(Input material)
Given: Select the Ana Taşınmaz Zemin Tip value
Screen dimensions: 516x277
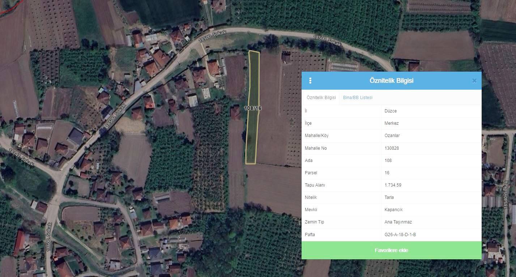Looking at the screenshot, I should point(398,222).
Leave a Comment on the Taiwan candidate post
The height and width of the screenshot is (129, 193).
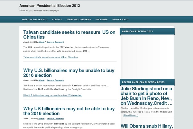[55, 42]
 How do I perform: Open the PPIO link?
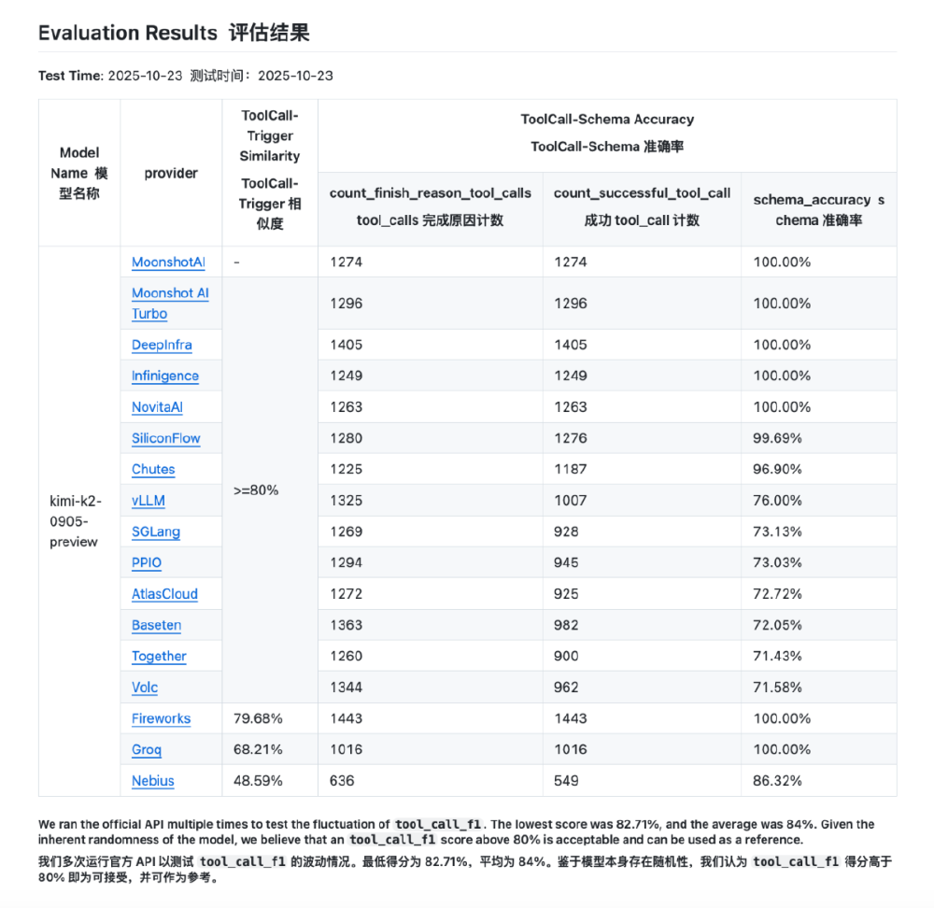pyautogui.click(x=147, y=563)
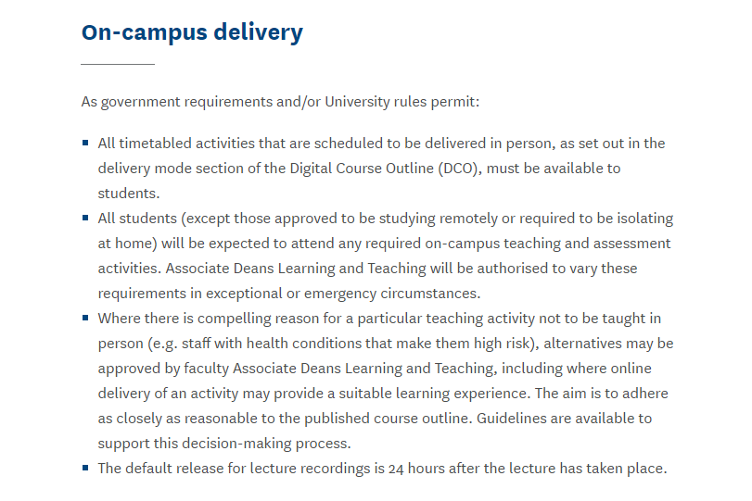Click the phrase exceptional or emergency circumstances
Viewport: 752px width, 501px height.
click(343, 294)
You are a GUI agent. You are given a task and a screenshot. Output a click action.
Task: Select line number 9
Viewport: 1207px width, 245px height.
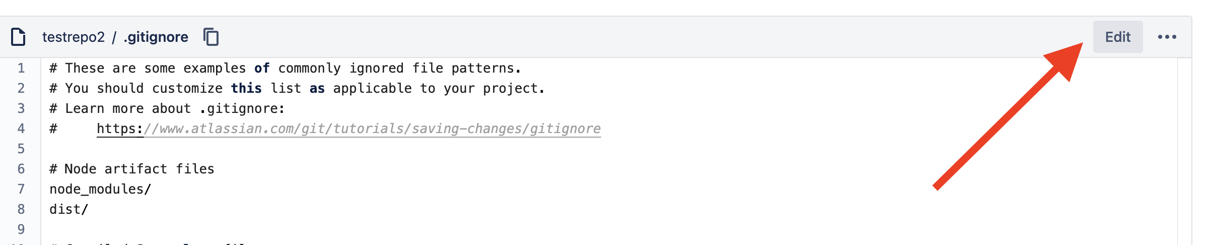(x=21, y=229)
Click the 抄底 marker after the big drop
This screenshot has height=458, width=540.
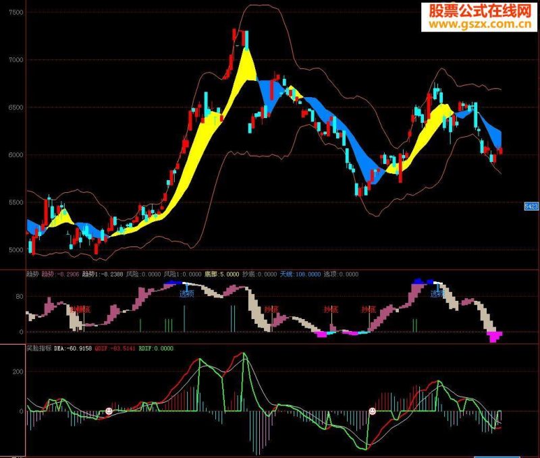click(271, 310)
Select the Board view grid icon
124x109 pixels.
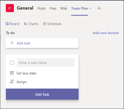(7, 24)
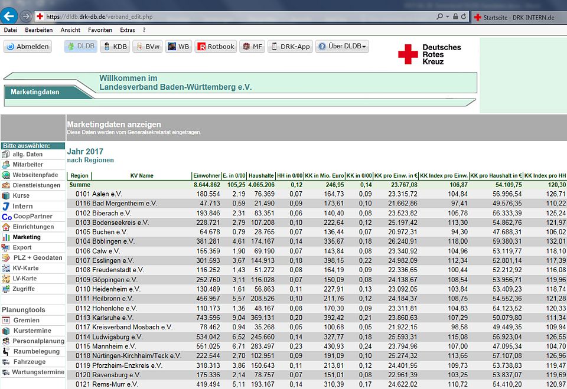Expand the Über DLDB dropdown

pos(342,47)
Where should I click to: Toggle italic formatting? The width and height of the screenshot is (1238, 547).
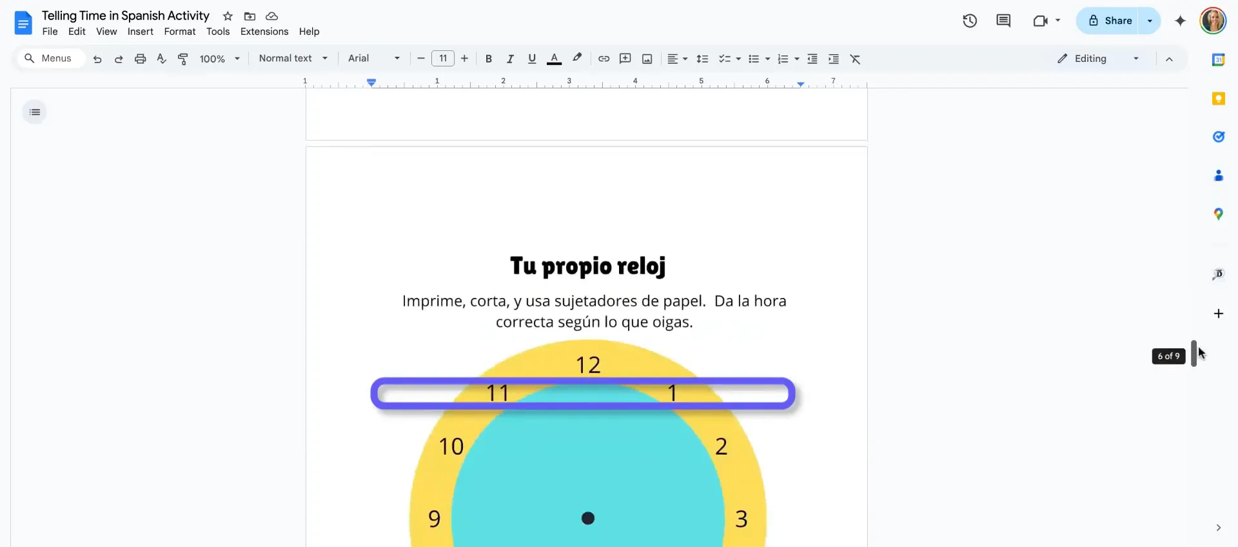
(End Input material)
#### [To do]
Exactly as written, set down the lines from the line holding "You are a GUI" to the last line of the data, both ends included, pictures excluded.

#### [Answer to the exercise]
You are a GUI agent. You are given a task and a screenshot. Output a click action.
Task: Select line number 9
Viewport: 1207px width, 245px height.
(x=21, y=229)
Click the 抄底 marker after the big drop
This screenshot has height=458, width=540.
click(271, 310)
Select the Board view grid icon
124x109 pixels.
(7, 24)
Expand the Über DLDB dropdown

pos(342,47)
Where should I click to: Toggle italic formatting? The width and height of the screenshot is (1238, 547).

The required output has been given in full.